Segment Start: AVAILABLE DATA
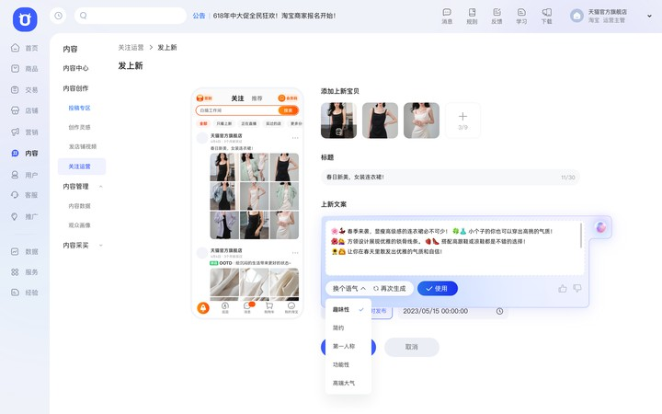Collapse the 换个语气 tone dropdown
Screen dimensions: 662x414
pyautogui.click(x=348, y=288)
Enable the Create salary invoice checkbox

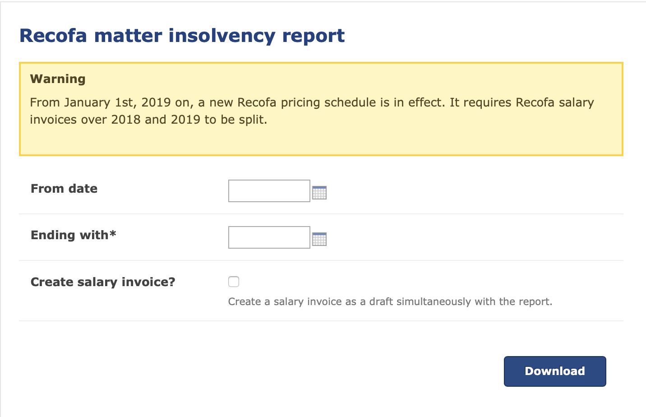pos(234,282)
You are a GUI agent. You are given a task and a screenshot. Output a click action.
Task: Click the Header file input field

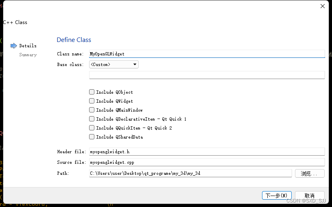(207, 152)
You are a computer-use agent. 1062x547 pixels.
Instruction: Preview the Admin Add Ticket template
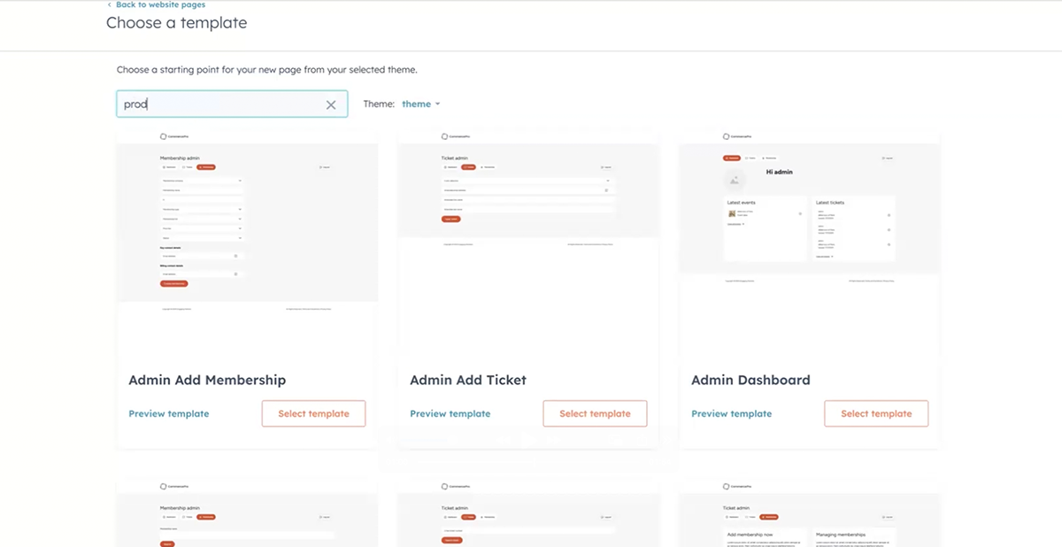(x=450, y=413)
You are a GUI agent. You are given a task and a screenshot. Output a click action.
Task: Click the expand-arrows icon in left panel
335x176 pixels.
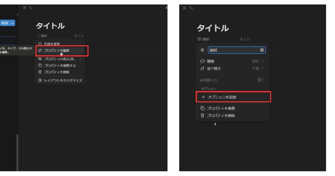point(30,8)
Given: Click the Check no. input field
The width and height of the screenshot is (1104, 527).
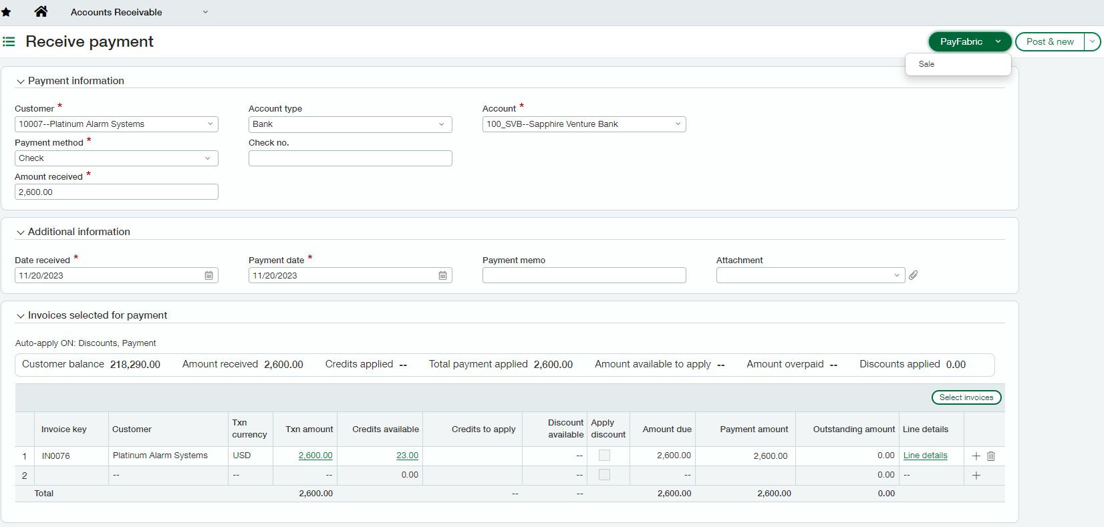Looking at the screenshot, I should tap(350, 158).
Segment End: AVAILABLE DATA
* TO DO:
Copy only what runs above from the line containing "You are a computer-use" through the line containing "Given: Click the Check no. input field", exactly. Leave out the pictures.

* COMPLETED EXERCISE:
You are a computer-use agent. 1062x547 pixels.
Instruction: Preview the Admin Add Ticket template
(x=450, y=413)
You are a GUI agent. You are given a task and a screenshot. Output a click action.
Task: Click the expand-arrows icon in left panel
335x176 pixels.
point(30,8)
Given: Click the Check no. input field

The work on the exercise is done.